Hacker News new | past | comments | ask | show | jobs | submit login
An introduction to libuv (2016) (nikhilm.github.io)
125 points by eatonphil on Aug 16, 2018 | hide | past | favorite | 38 comments



We merged this guide into http://docs.libuv.org/en/v1.x/guide.html which got some updates to match API changes.


I work with Nikhil. He's incredibly smart and a fantastic programmer. Didn't know he wrote a book on libuv though!


> This book and the code is based on libuv version v1.3.0.

libuv v1.30 was release at on Jan 28, 2015. It is at v1.22.0.


Original author here. Yes this book was written a long time ago when I was into the node ecosystem.

A lot of the book was copied into the official docs later https://github.com/libuv/libuv/pull/1246.

The book definitely does not capture new things. I do not intend to update it, but I still look at pull requests.


I merged it into the official docs, thanks a lot for all your work nsm! <3


libuv supports child processes via fork, such as in uv_spawn. It also uses multiple threads to support uv_fs_stat, etc.

How does it handle the well known incompatibility between fork and threads?


Which incompatibility do you mean? If you're forking to create a child process, usually you're just careful not to do anything that might acquire a lock (including allocating memory) in between the fork and the exec, and then I think you're good?

Forking for something else, though, god help you.


The tricky part of this approach is error handling.

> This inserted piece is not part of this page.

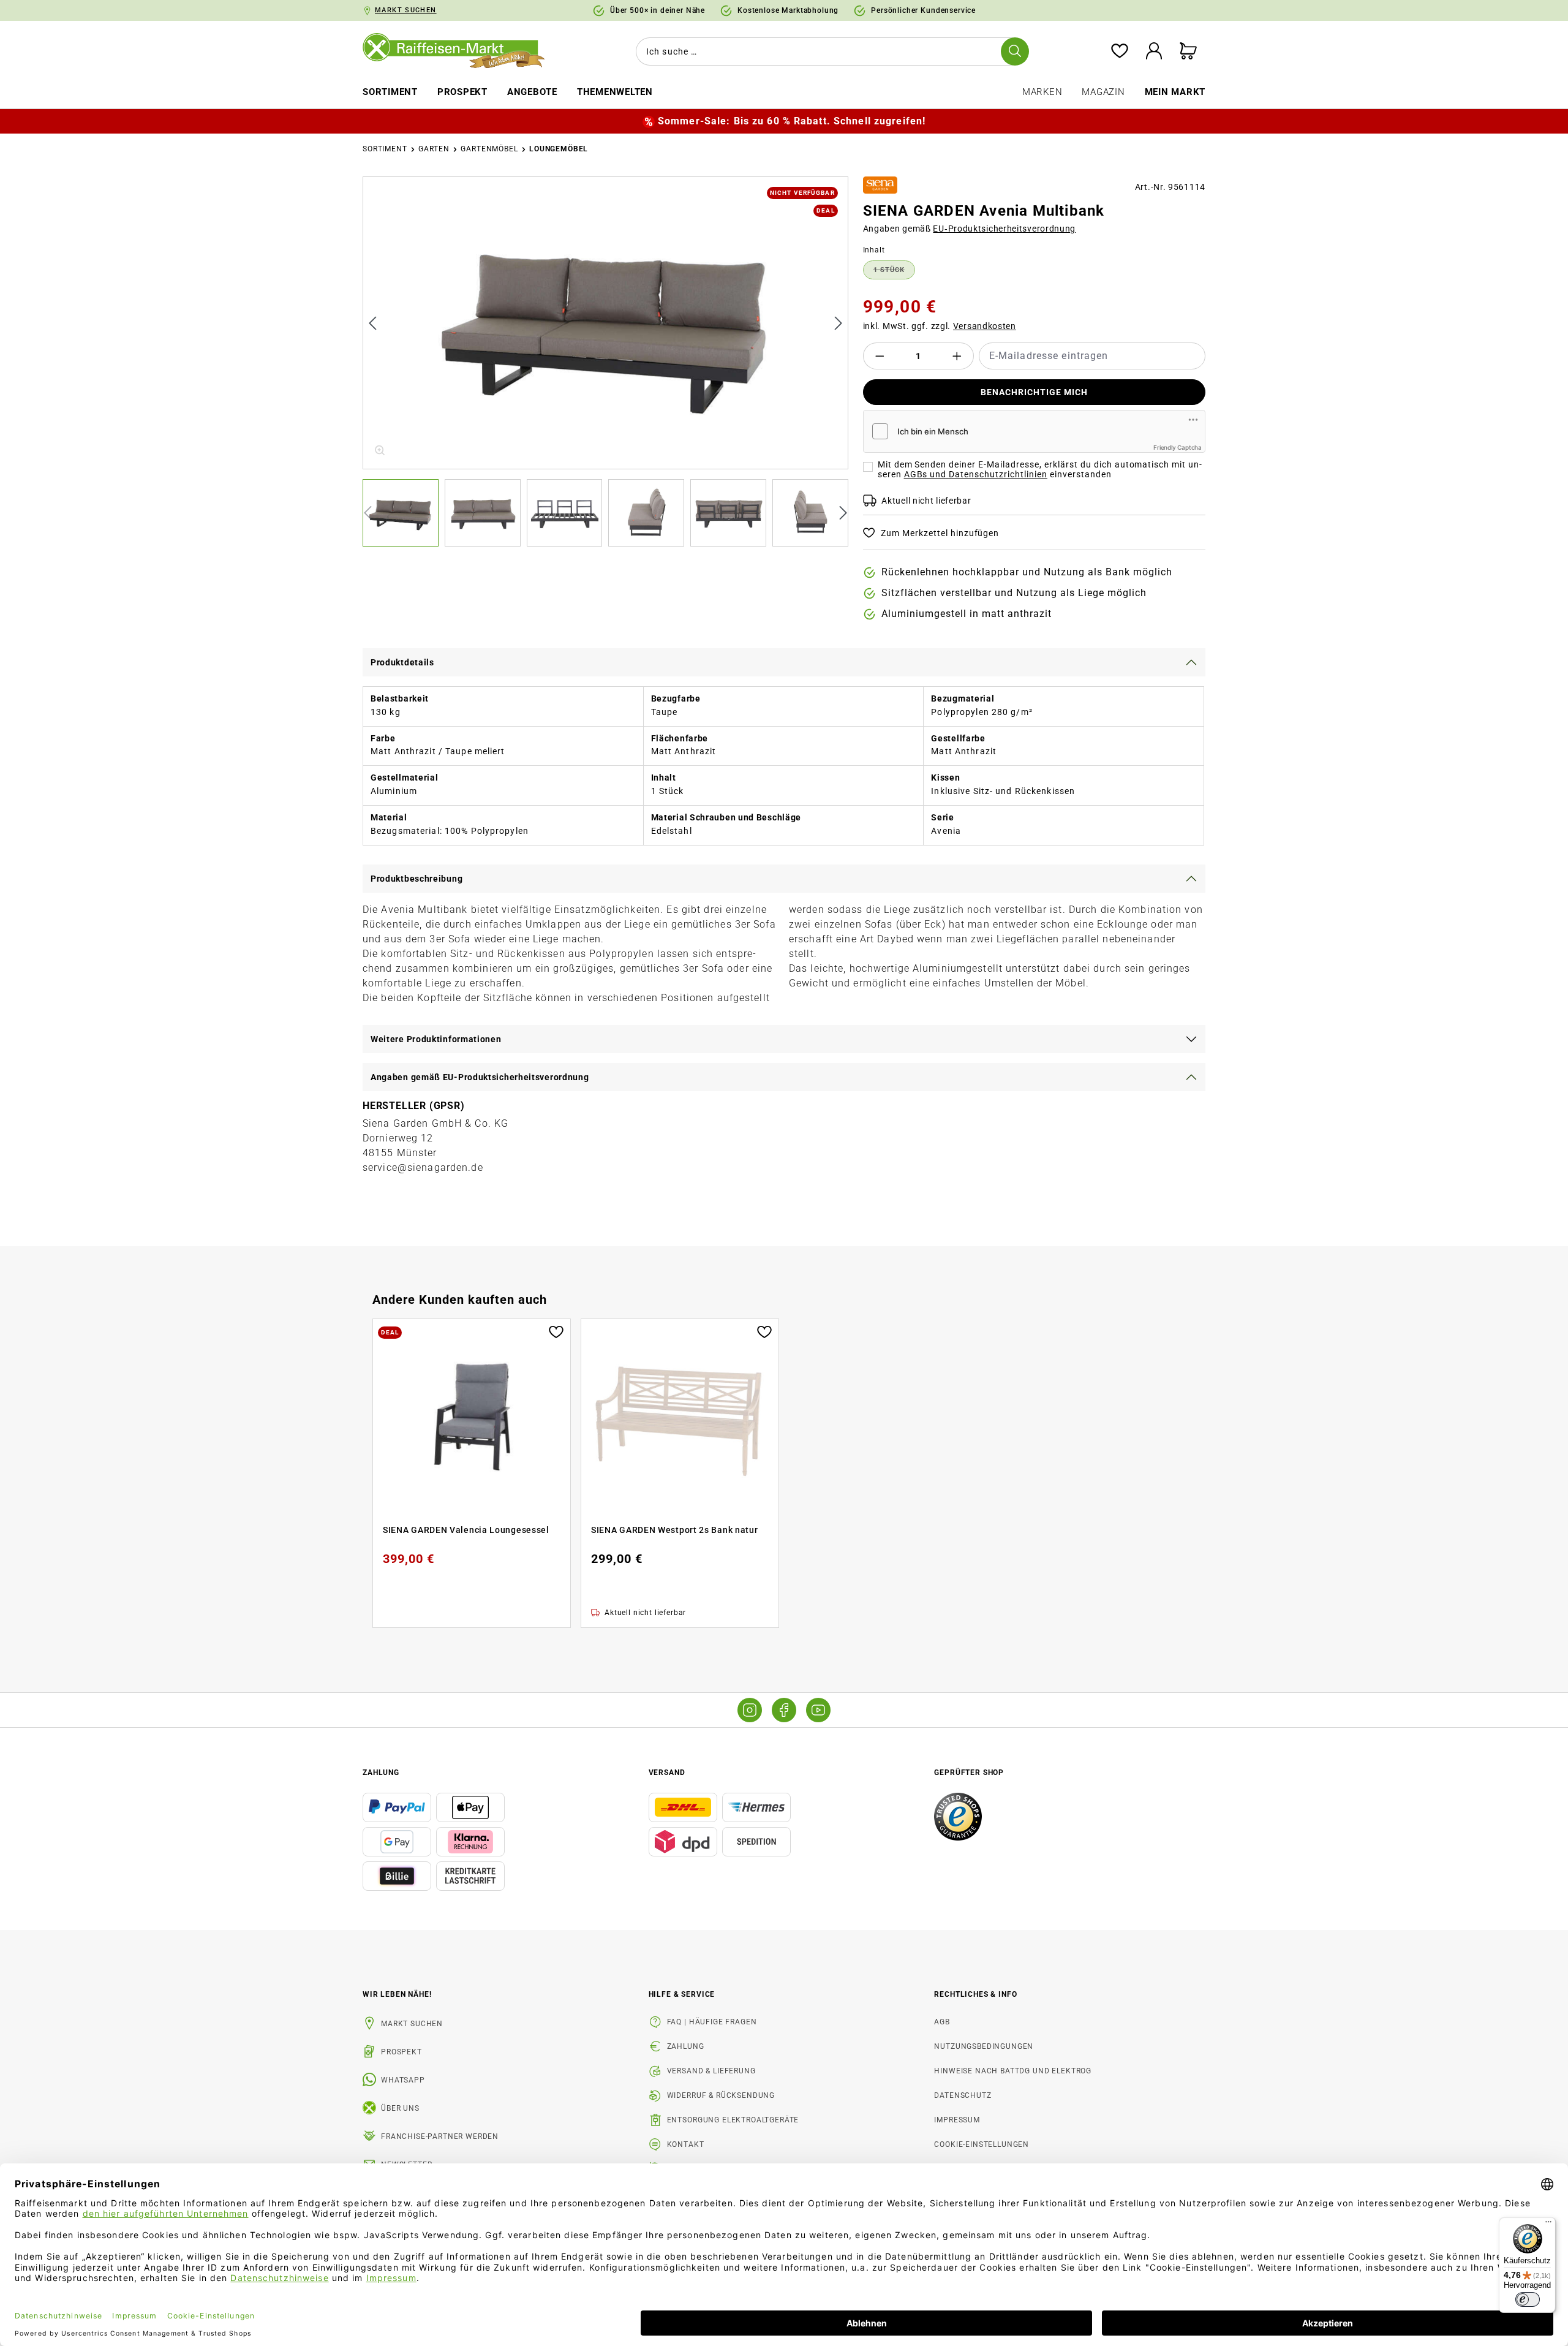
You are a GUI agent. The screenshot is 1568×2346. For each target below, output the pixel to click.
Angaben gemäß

What if a system call fails in between fork and exec, or exec itself?

It looks like libuv creates a pipe for every new process, and uses that to send errno back on any failing system call. This has the disadvantage that you only get the error code, and none of the context. You get ENOENT, but you don't know which path was invalid.


They could just write the entire error string to an fd, right? It's annoying in C to write a formatted string without doing dynamic allocations, but it's possible.

(Or, if you want to be weird, do a PTRACE_TRACEME after fork and have the parent trace the child process and only detach when it sees a successful return from execve. If ptrace is unavailable, fall back to less-useful errors)


Piping back the error string is probably the best one can do.


Do you need to know ? If you're fork/exec and get ENOENT, there's only one path that could relate to, the path to the program you wanted to run.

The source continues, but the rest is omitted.